Top of Selected excerpt

Cost Effectiveness of Defending Against Bioterrorism

Author: Mira Kim, MPH

Primary Advisor: Noriaki Aoki, MD, PhD (co-author)

Committee Members: Craig Johnson, PhD (co-author); Kim Dunn, MD, PhD (co-author)

Masters thesis, The University of Texas School of Health Information Sciences at Houston.

Background: Inhalational anthrax has been classified by the U.S. Centers for Disease Control and Prevention (CDC) as one of six “category A” bioterrorist agents posing the highest risk to the population. Objective: To evaluate the cost effectiveness strategies for treatment of an aerosolized Bacillus anthracis bioterrorist attack.
Design: Decision analytic model
Data sources: We derived probabilities of anthrax exposure, diagnostic characteristics, their costs and associated clinical outcomes from the published literature.
Intervention: We evaluated six post-attack strategies: Treat all, Treat all pending culture, Three tests (Influenza test, chest x ray examination, blood culture), two tests (chest x ray and blood culture), Treat none pending culture, Treat none.

Bottom of Selected excerpt
Top of Information supplied

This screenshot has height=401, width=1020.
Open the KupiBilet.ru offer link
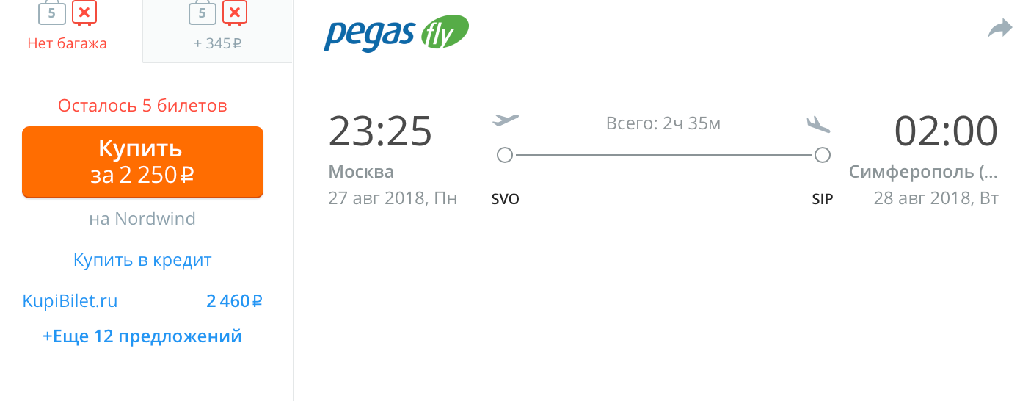tap(70, 301)
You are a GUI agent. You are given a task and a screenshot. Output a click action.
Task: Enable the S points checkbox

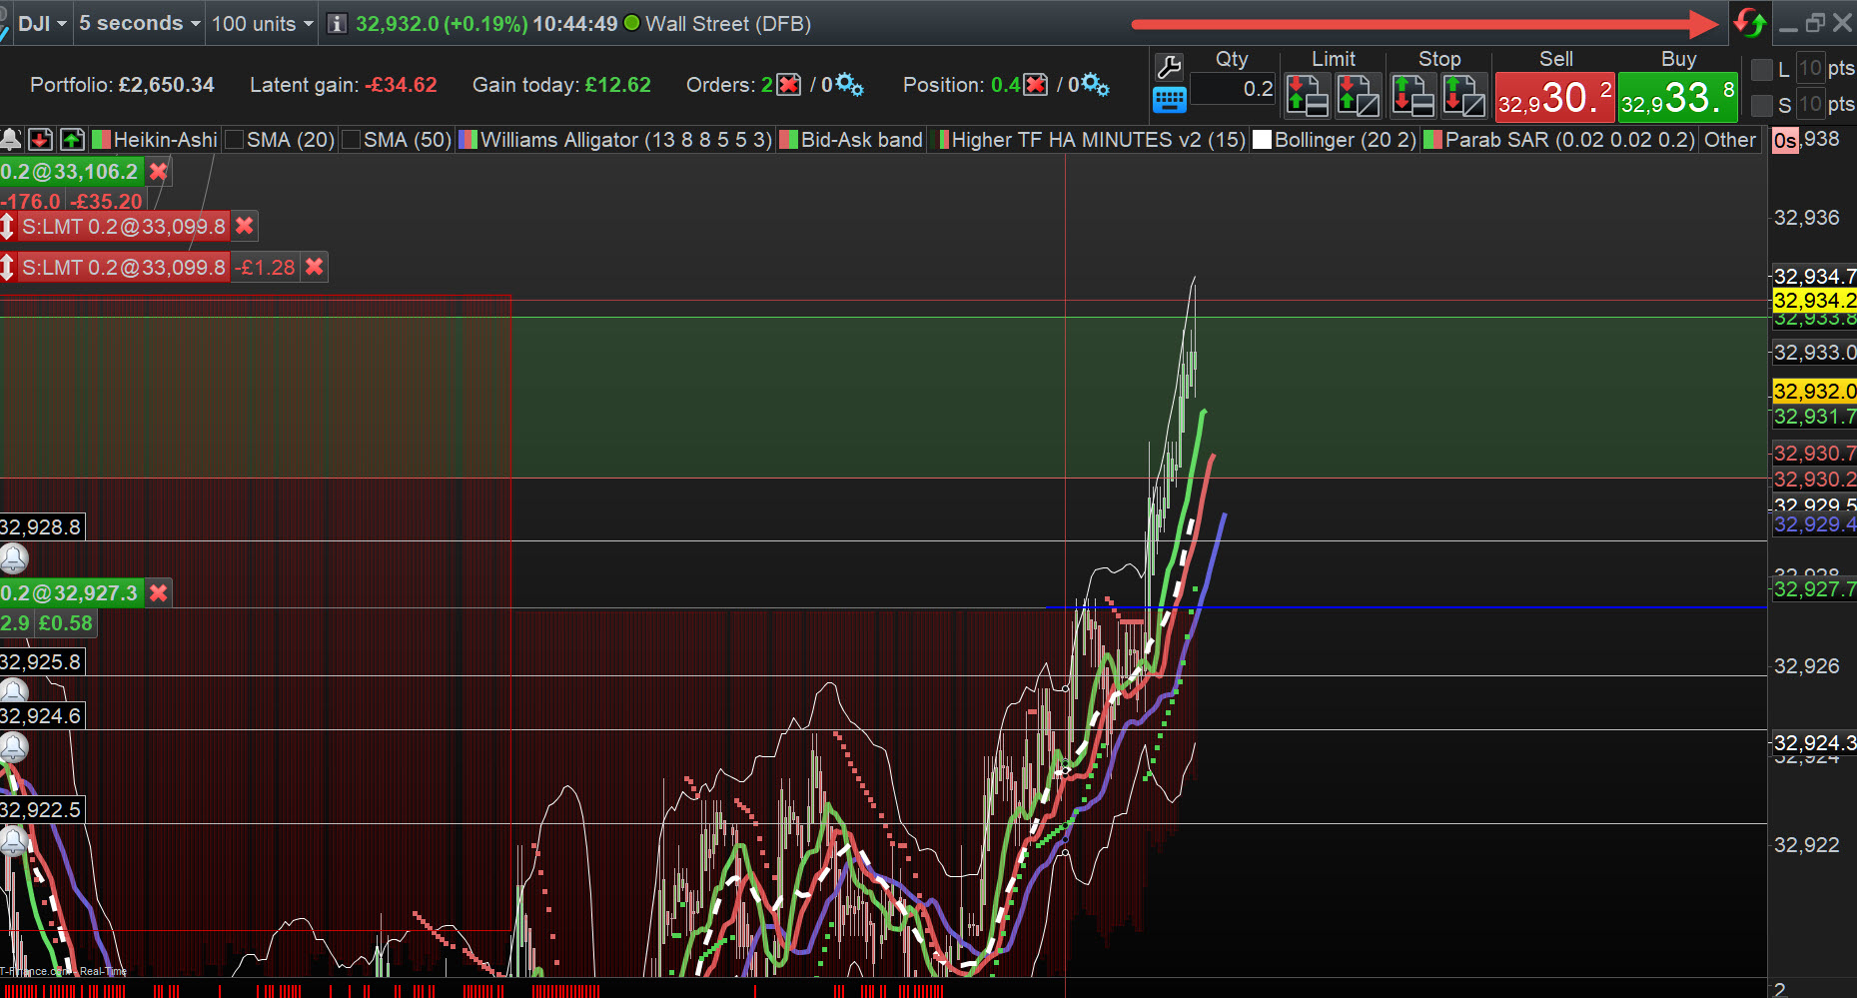1763,105
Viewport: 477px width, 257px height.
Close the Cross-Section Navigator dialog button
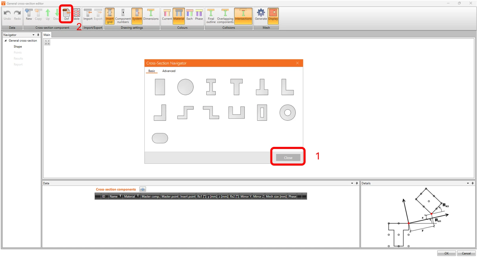coord(288,158)
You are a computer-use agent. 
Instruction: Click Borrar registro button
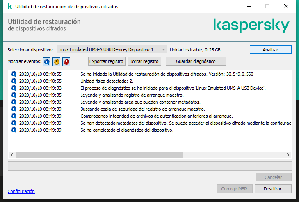point(144,61)
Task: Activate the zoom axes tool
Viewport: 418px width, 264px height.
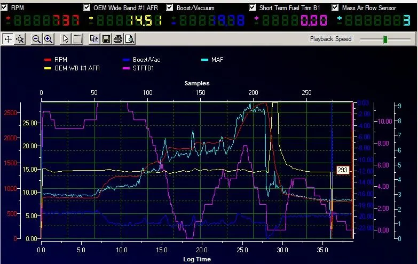Action: click(20, 39)
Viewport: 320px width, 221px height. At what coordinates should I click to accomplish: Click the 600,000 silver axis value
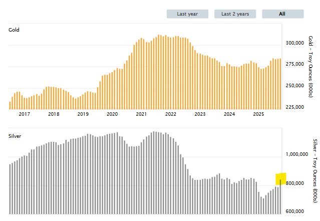pos(294,212)
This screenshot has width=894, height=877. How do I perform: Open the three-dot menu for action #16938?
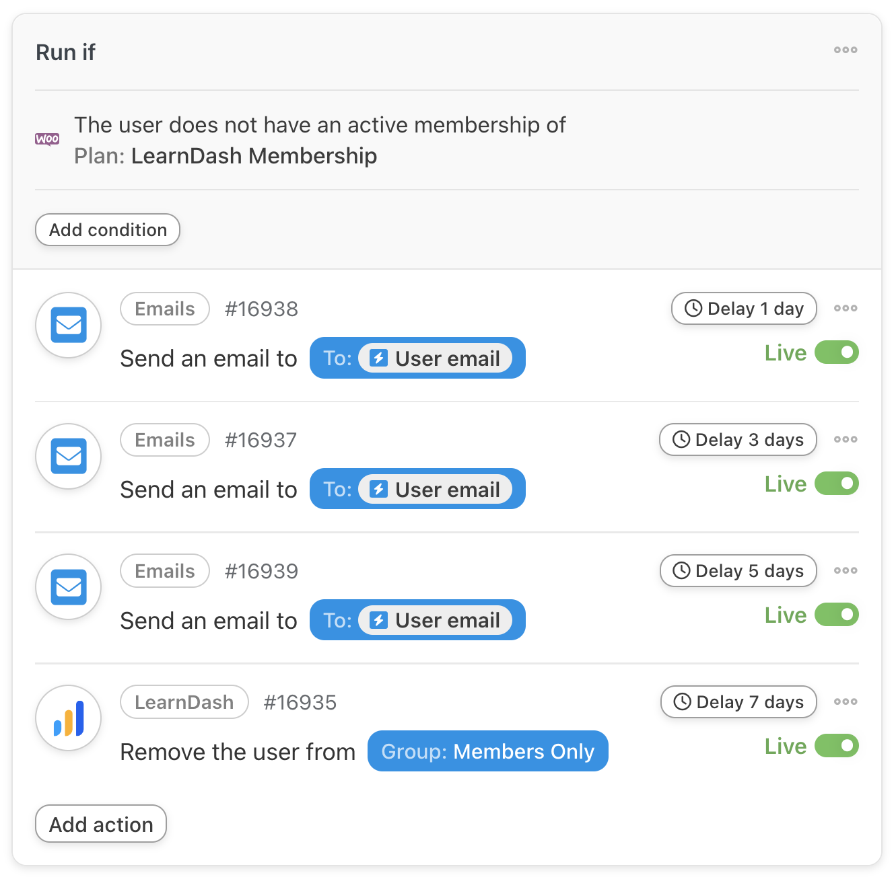point(845,308)

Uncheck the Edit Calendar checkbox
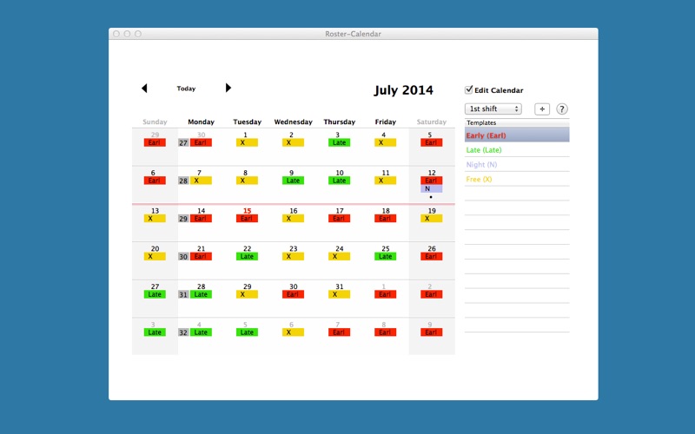469,89
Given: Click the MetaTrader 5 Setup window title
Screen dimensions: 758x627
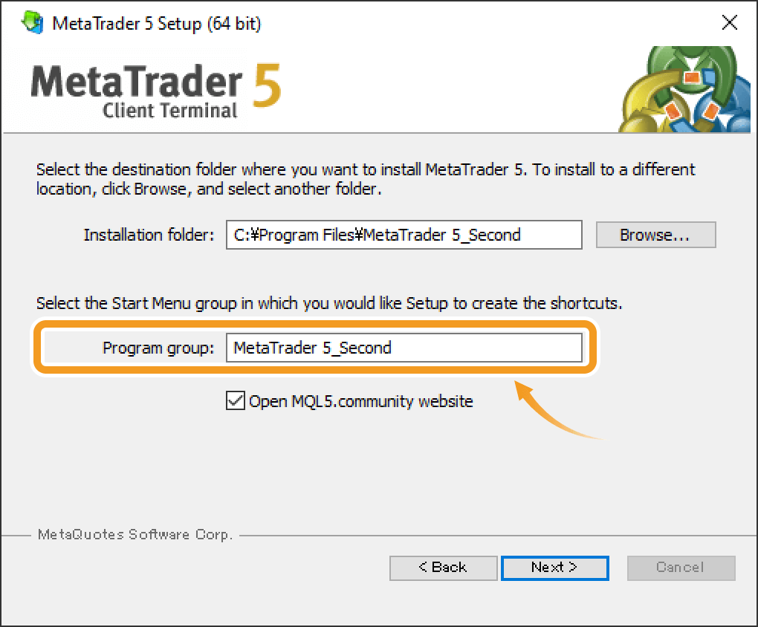Looking at the screenshot, I should click(157, 24).
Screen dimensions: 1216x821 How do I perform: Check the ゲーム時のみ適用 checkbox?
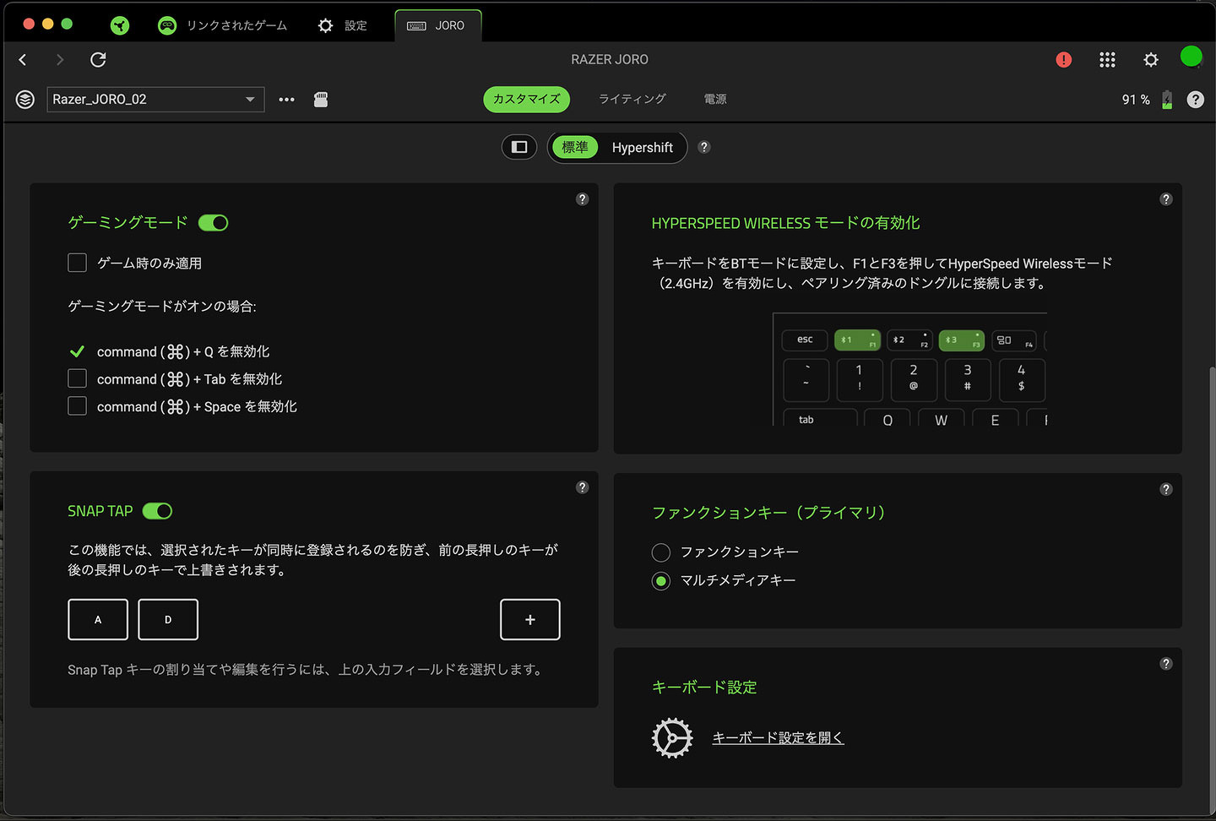coord(78,263)
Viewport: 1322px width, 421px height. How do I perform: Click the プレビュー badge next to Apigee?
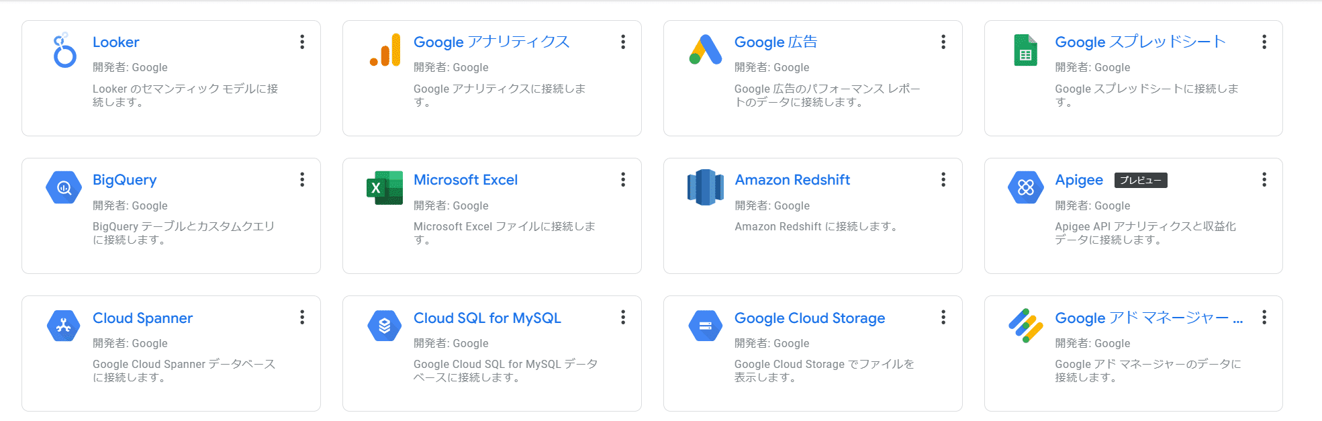click(x=1141, y=181)
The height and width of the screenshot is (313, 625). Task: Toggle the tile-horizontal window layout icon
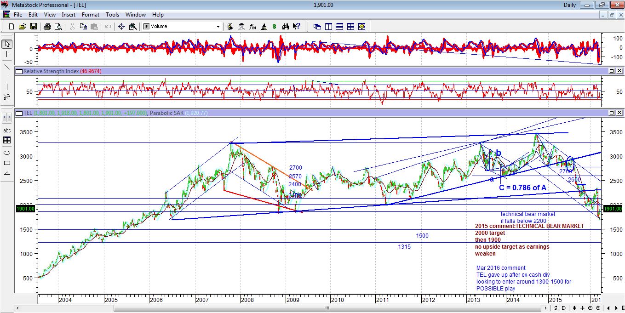click(x=339, y=26)
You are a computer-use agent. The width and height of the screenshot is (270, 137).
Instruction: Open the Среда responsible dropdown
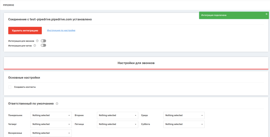pyautogui.click(x=184, y=115)
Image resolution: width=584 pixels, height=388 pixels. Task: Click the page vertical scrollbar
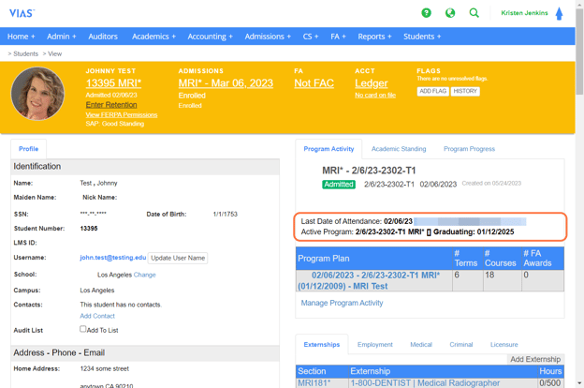coord(579,187)
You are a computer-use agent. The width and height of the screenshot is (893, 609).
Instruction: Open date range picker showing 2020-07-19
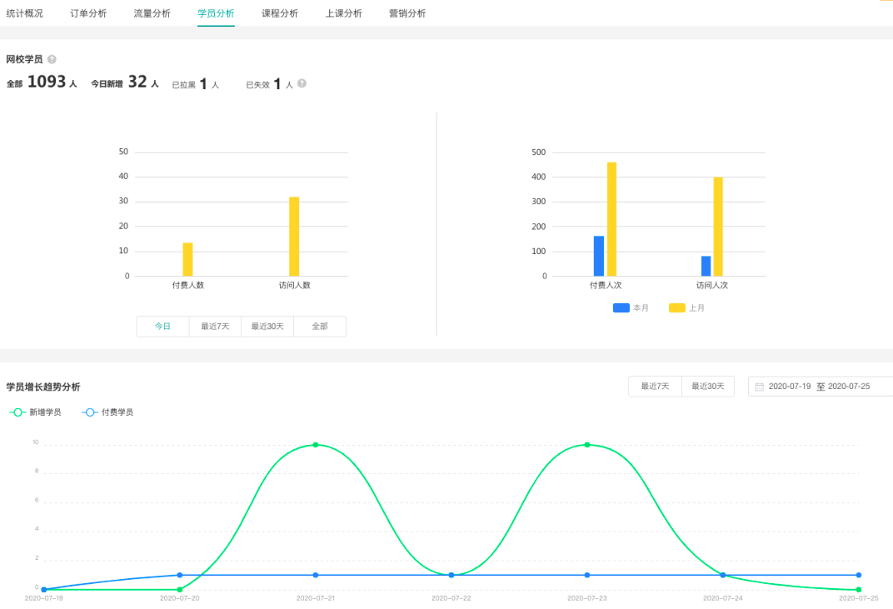click(820, 387)
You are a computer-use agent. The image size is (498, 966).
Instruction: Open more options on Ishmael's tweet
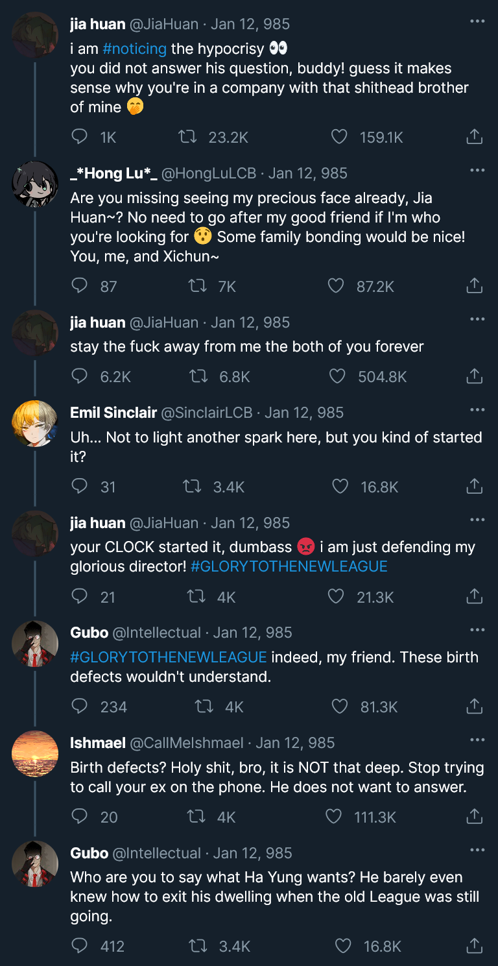(477, 740)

Bottom of Information supplied

Instructions
1. What design did the study in the bioterrorism thesis abstract use?
2. Please set down part of the bioterrorism thesis abstract word for word, beginning at the words "Cost Effectiveness of" and stopping after "the published literature.".
3. Take the bioterrorism thesis abstract further, picking up after its final sentence.
The entries are separate material and have no connection to the bioterrorism thesis abstract.

Solved tasks
1. A decision analytic model.

2.
Cost Effectiveness of Defending Against Bioterrorism

Author: Mira Kim, MPH

Primary Advisor: Noriaki Aoki, MD, PhD (co-author)

Committee Members: Craig Johnson, PhD (co-author); Kim Dunn, MD, PhD (co-author)

Masters thesis, The University of Texas School of Health Information Sciences at Houston.

Background: Inhalational anthrax has been classified by the U.S. Centers for Disease Control and Prevention (CDC) as one of six “category A” bioterrorist agents posing the highest risk to the population. Objective: To evaluate the cost effectiveness strategies for treatment of an aerosolized Bacillus anthracis bioterrorist attack.
Design: Decision analytic model
Data sources: We derived probabilities of anthrax exposure, diagnostic characteristics, their costs and associated clinical outcomes from the published literature.

3.
Outcome Measures: Costs, survival rates, and incremental cost-effectiveness
Results of Sensitivity analysis: If an aerosolized B. anthracis bio-weapon attack occurs, “Treat all pending culture” strategy tends to have higher survival rate and lower cost compared with other strategies when the prevalence of inhalational anthrax is 10% and patients have symptom of dyspnea and nausea/vomiting. If the sensitivity of chest x-ray is 0.97 or higher, “Three tests” is optimal strategy and the mortality of antibiotic adverse effect is 0.00125 or higher, “Three tests / Two tests” was optimal option. When the prevalence of inhalational anthrax is 0.1 or less, screening is preferred regardless of the availability of antibiotics. In addition, if the availability of antibiotics is more than 30% and the prevalence of anthrax become higher, treat all strategy is preferred while screening strategy is preferred when the prevalence of anthrax is less than 10%.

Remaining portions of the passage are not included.